[Start of Excerpted data]
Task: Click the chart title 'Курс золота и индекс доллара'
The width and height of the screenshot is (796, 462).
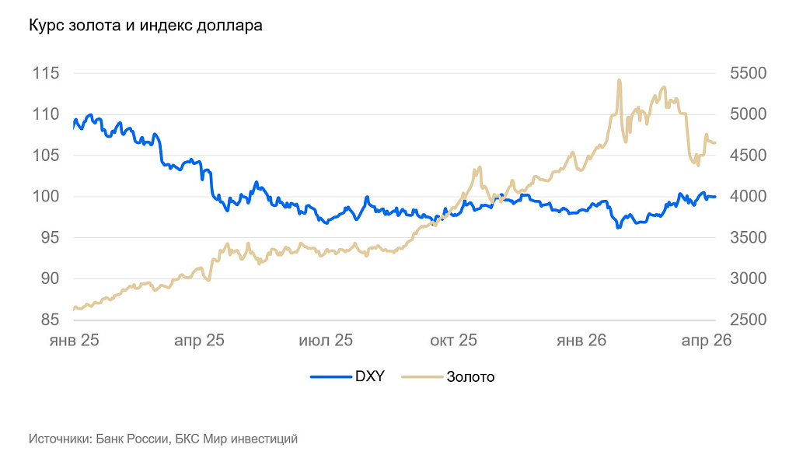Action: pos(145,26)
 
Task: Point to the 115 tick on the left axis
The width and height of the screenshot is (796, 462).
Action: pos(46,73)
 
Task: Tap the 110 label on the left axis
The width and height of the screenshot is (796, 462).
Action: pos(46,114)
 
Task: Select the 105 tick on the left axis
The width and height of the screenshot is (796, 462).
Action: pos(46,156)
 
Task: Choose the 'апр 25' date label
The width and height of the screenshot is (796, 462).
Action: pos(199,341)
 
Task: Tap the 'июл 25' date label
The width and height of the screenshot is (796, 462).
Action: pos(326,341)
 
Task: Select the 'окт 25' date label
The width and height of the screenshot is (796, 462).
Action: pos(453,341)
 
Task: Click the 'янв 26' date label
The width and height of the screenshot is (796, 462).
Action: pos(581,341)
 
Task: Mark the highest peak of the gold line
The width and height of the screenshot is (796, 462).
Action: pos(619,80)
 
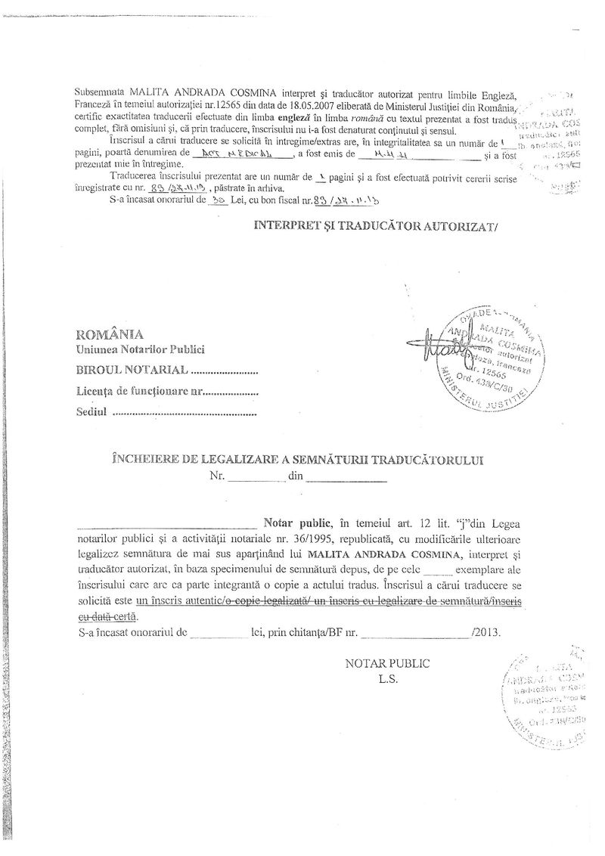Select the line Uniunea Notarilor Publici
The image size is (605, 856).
[End of Excerpted data]
- _Task instructions_: Copy the source data from the line containing "Select the line Uniunea Notarilor Publici" through the end, replacing "image" with "screenshot" and leaving everything else unchanged. Omit the pictures.

- _Solution_:
Select the line Uniunea Notarilor Publici
The screenshot size is (605, 856).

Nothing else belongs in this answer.